Todo pasa en unos segundos, de pronto hay sangre por todos lados, un chico tailandés que estaba del otro lado de los asientos se me cae encima y trato de contenerlo, una chica tailandesa me pide ayuda con su brazo ensangrentado, la tomo y la saco de entre los vidrios de la ventana, y todos vamos saliendo del bus, como podemos, por la parte de adelante.

Todos menos uno de los chicos ingleses, de ojos color celestes como el mar, que grita desesperado: He is died! My friend is dead!!! Tenía la cara y la remera llena de sangre, de un color rojo inexplicable, lloraba como no entendiendo lo que pasaba.
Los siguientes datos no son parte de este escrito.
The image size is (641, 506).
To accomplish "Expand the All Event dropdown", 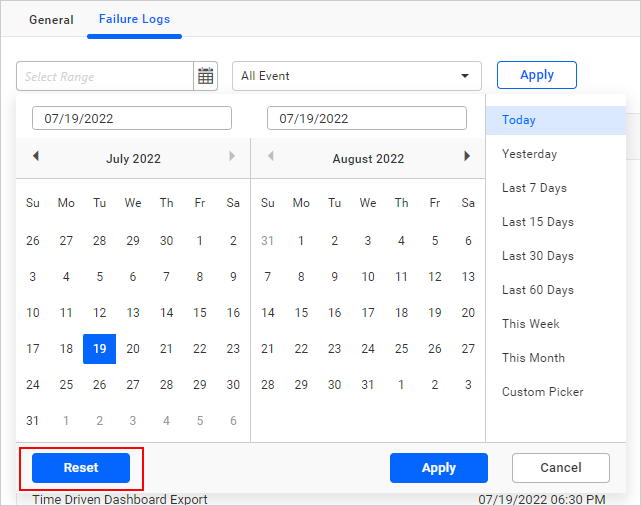I will (464, 76).
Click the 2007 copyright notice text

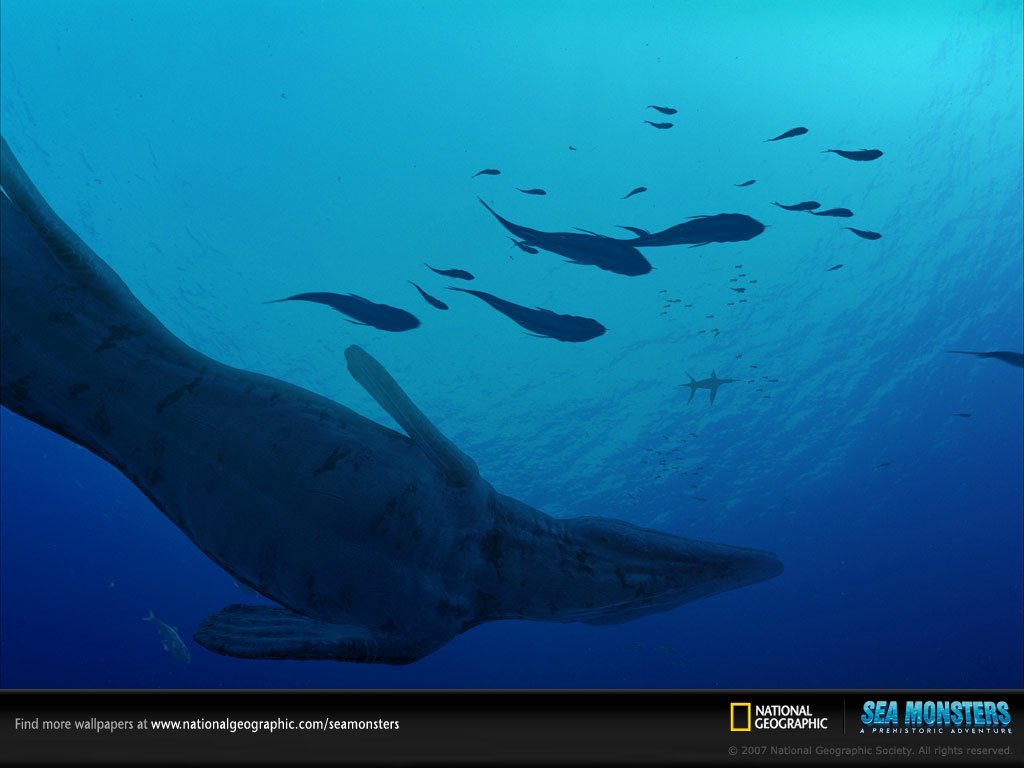click(x=870, y=750)
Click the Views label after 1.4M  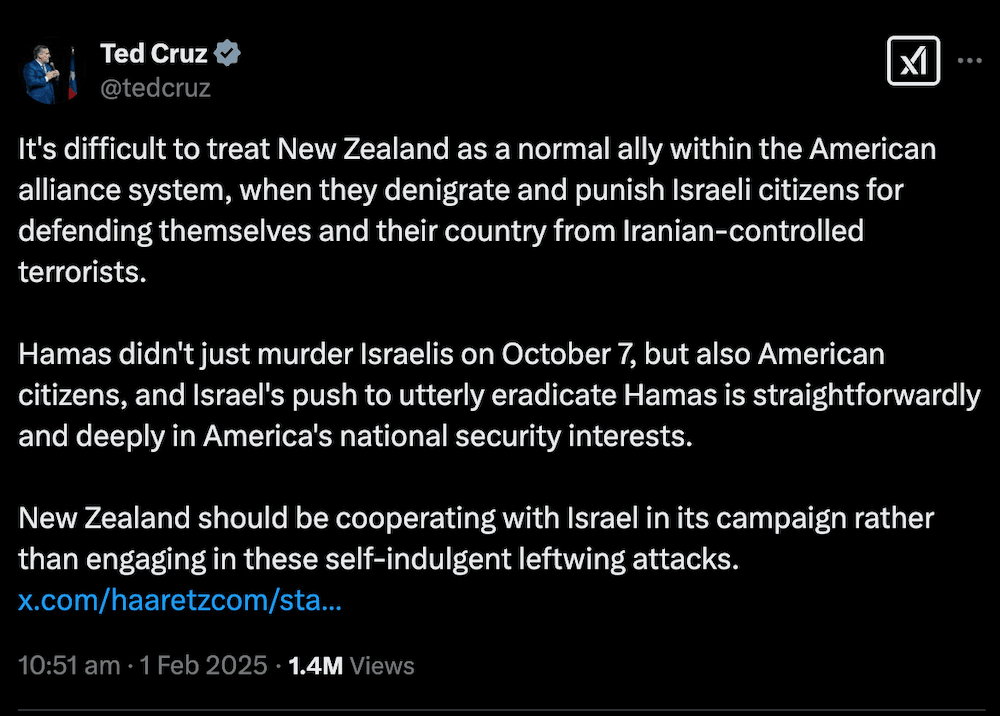[385, 665]
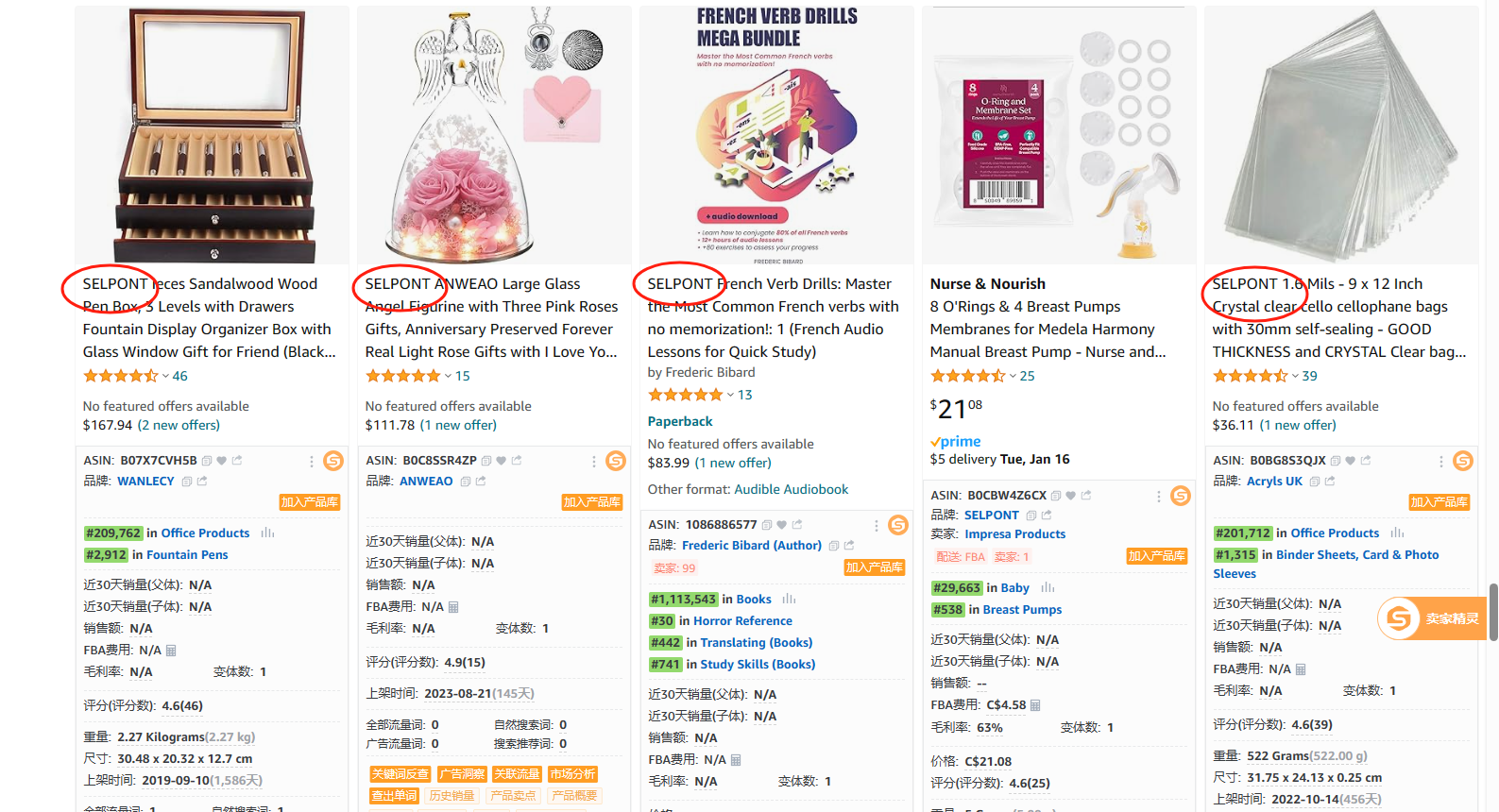Image resolution: width=1499 pixels, height=812 pixels.
Task: Open Fountain Pens category link
Action: tap(187, 554)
Era totalmente incomprensible pensar que hacía unos segundos estaba acostado en los asientos y soñando, y ahora estaba viviendo ese calvario, con tanta mala suerte que el único chico que se había ido era su amigo.

Sin título

Lo demás no sabría cómo explicarlo, el temblor que sentía, el hospital, la angustia, pero fue lo peor que me pasó en los viajes, por lejos. Yo leía “The beach”, y el chico que murió leía “Tokio blues”, (otro libro que había leído hacía poco), y escuchaba buena música. Lo sé porque su mochila, junto a su guitarra quedó ahí entre las cosas que juntaron de lo que el chico tenía con él en ese momento. El se fue en ese viaje. Vaya mi homenaje hacia el chico inglés.